» WORK TO BE COMPLETED
Every line in the data below from the one containing "Image resolution: width=868" down to the one containing "Task: Click the", both included, must be retyped exactly; no other line is to appear.

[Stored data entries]
────────

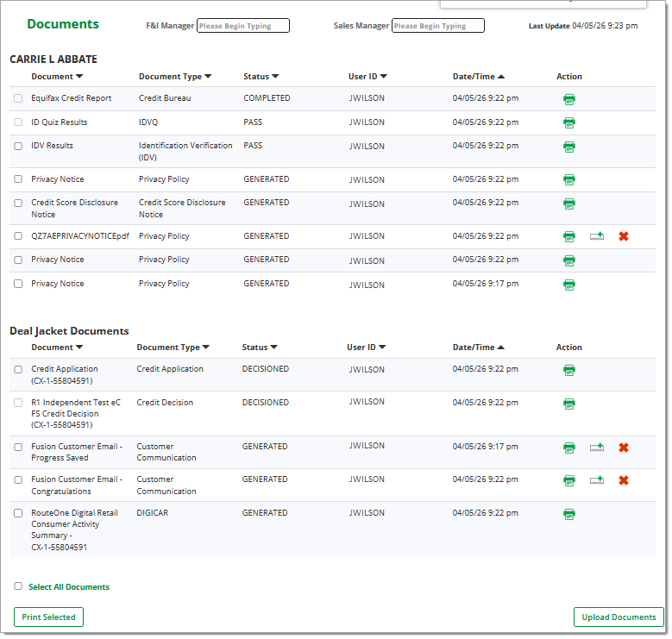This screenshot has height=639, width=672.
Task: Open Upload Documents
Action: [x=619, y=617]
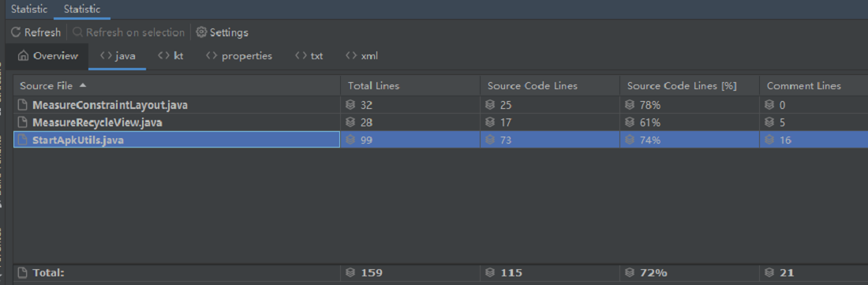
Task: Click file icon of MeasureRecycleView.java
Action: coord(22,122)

────────

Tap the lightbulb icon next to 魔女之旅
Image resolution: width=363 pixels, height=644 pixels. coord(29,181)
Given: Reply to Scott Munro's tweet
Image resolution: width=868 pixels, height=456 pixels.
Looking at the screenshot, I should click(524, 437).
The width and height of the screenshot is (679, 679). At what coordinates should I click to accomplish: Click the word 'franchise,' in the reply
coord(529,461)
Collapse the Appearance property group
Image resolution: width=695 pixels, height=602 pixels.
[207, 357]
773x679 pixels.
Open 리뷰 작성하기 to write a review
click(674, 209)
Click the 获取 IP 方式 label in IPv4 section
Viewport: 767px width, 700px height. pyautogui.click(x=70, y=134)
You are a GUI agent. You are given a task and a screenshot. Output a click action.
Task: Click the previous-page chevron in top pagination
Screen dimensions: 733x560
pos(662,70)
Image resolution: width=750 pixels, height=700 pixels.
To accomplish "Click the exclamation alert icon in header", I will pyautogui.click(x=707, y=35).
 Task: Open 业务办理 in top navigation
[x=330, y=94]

────────

» WRITTEN ANSWER
Image resolution: width=868 pixels, height=456 pixels.
Looking at the screenshot, I should click(524, 437).
The width and height of the screenshot is (679, 679). At what coordinates should I click to accomplish: Click the word 'franchise,' in the reply
coord(529,461)
Collapse the Appearance property group
Image resolution: width=695 pixels, height=602 pixels.
[207, 357]
773x679 pixels.
Open 리뷰 작성하기 to write a review
click(674, 209)
Click the 获取 IP 方式 label in IPv4 section
Viewport: 767px width, 700px height. pyautogui.click(x=70, y=134)
You are a GUI agent. You are given a task and a screenshot. Output a click action.
Task: Click the previous-page chevron in top pagination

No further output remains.